The Senate Judiciary Committee plans hearings Thursday and Friday on a bill by Sen. Carolyn McGinn to abolish the death penalty starting July 1. Chairman Tim Owens, R-Overland Park, said the committee will vote on the bill either Friday or next week.
The bill wouldn’t affect the 10 inmates already under sentence of death, nor would it apply to Justin Thurber, convicted in Cowley County of killing Jodi Sanderholm, a 19-year-old community college student, in 2007. A jury recommended death, and Thurber is to be sentenced March 20.
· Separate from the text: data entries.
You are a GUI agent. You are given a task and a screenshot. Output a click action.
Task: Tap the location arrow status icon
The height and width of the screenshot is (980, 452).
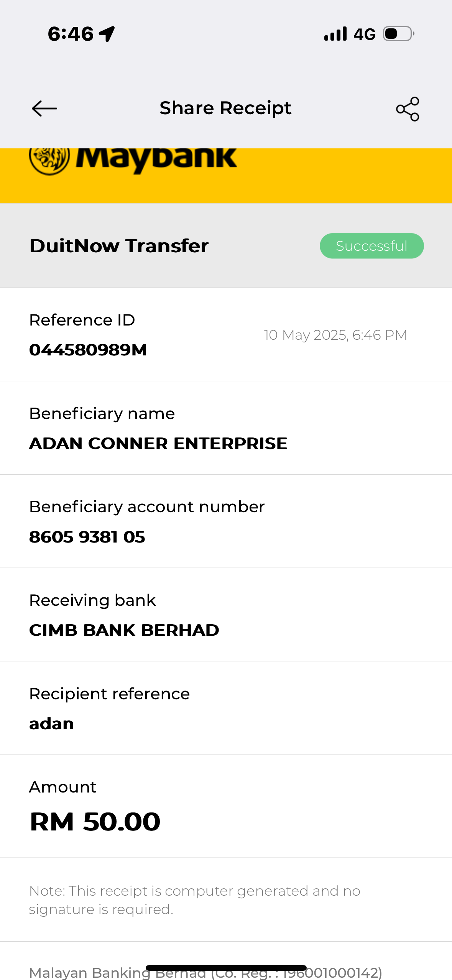click(107, 34)
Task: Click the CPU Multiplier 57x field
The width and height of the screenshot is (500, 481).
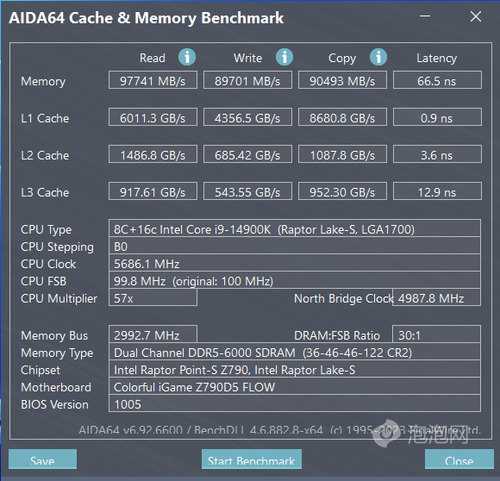Action: point(153,298)
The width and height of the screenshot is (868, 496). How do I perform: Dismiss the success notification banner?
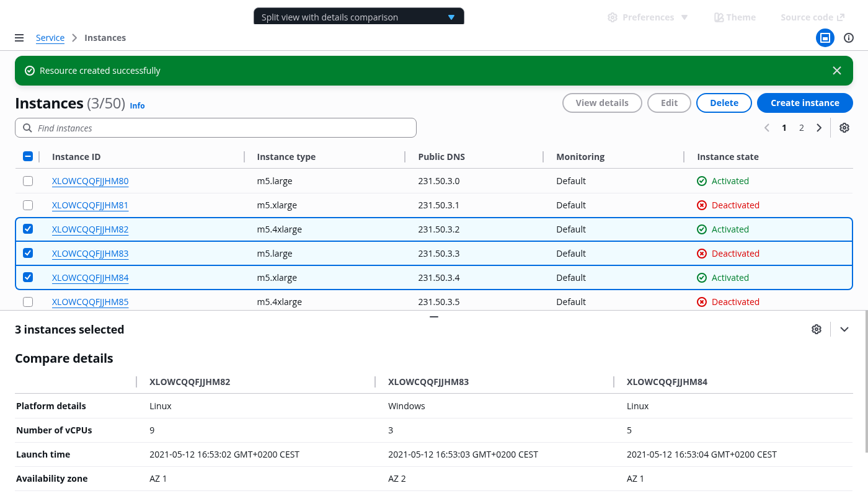(837, 71)
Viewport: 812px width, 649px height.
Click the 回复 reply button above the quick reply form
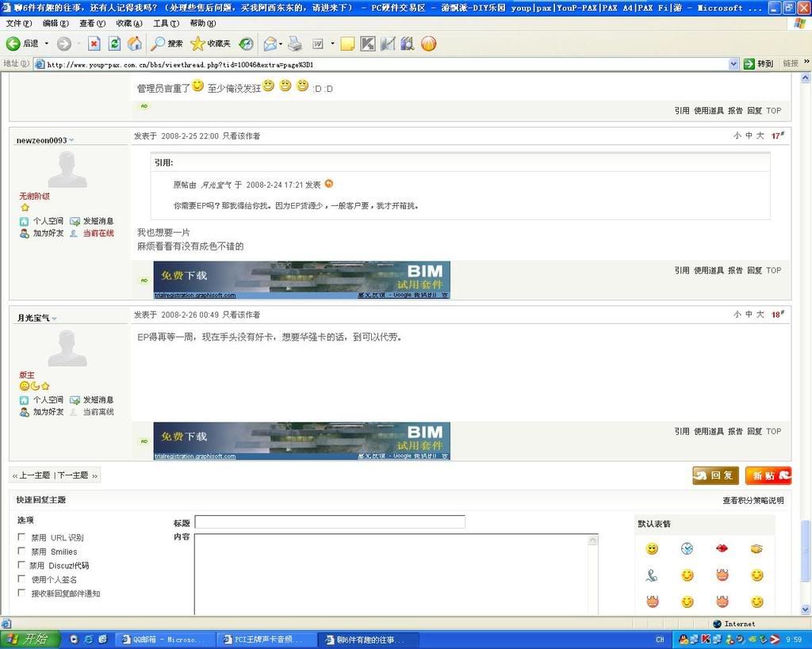715,475
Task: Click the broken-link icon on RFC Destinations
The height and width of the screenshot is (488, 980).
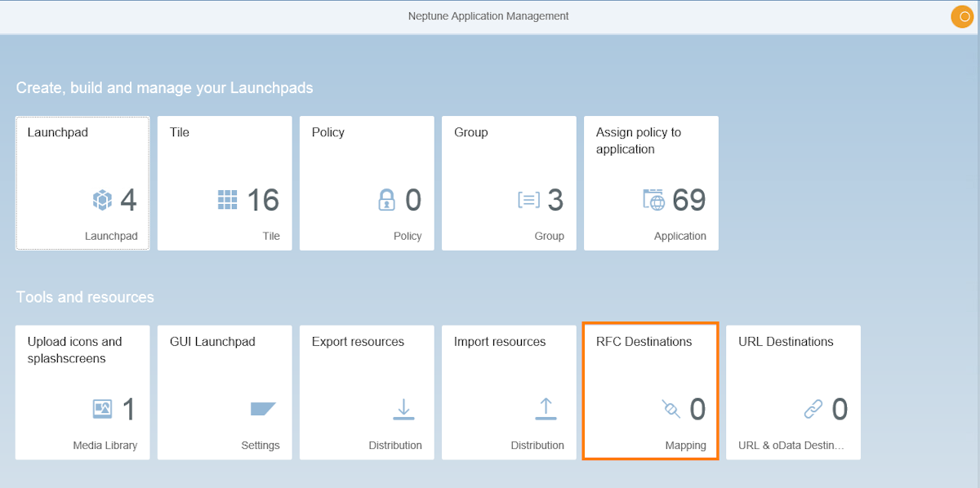Action: (671, 410)
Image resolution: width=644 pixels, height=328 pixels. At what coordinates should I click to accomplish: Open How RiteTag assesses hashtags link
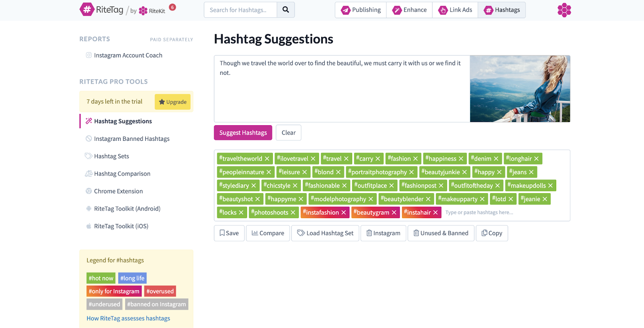(128, 318)
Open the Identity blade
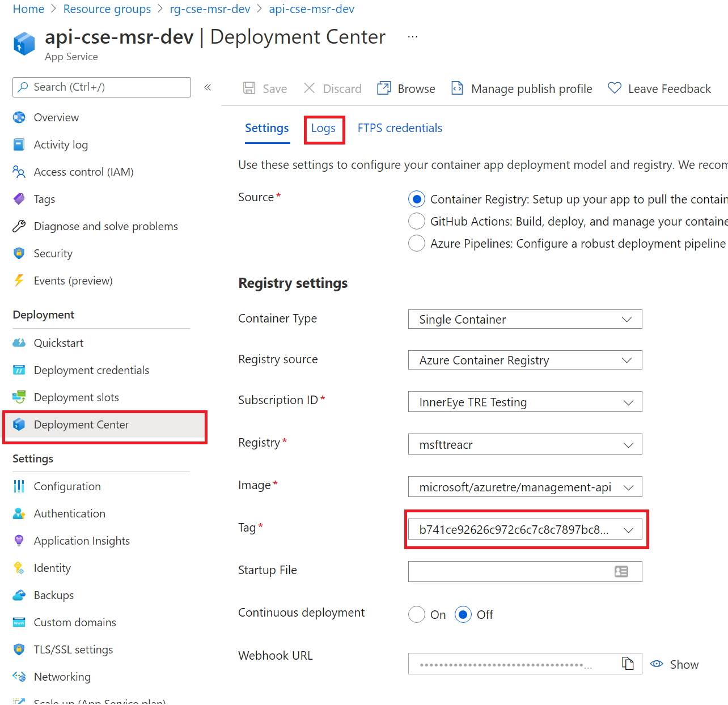 (52, 567)
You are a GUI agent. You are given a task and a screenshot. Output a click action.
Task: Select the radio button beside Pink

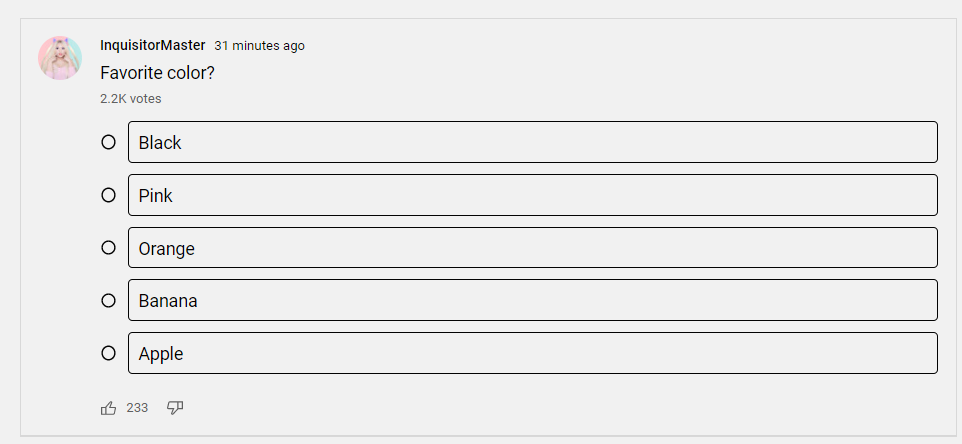[108, 195]
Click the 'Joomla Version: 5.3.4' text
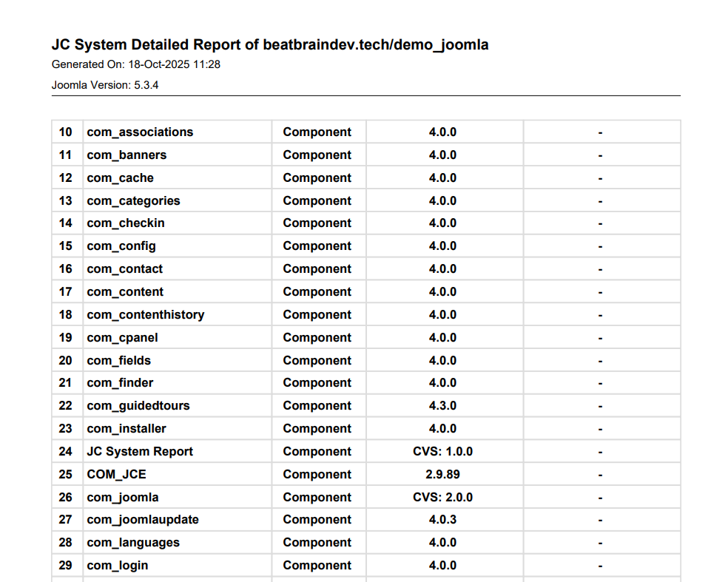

When McGinn in-troduced the bill, she said death sentences are too expensive and unnecessary because a person can be sentenced to life in prison without parole. She said lawmakers need to save money to keep the budget balanced for the fiscal year that begins July 1.
Legislation to repeal the death penalty is pending in at least seven other states: Colorado, Maryland, Montana, Nebraska, New Hampshire, New Mexico and Washington, according to the Death Penalty Information Center. Thirty-six states have the death penalty.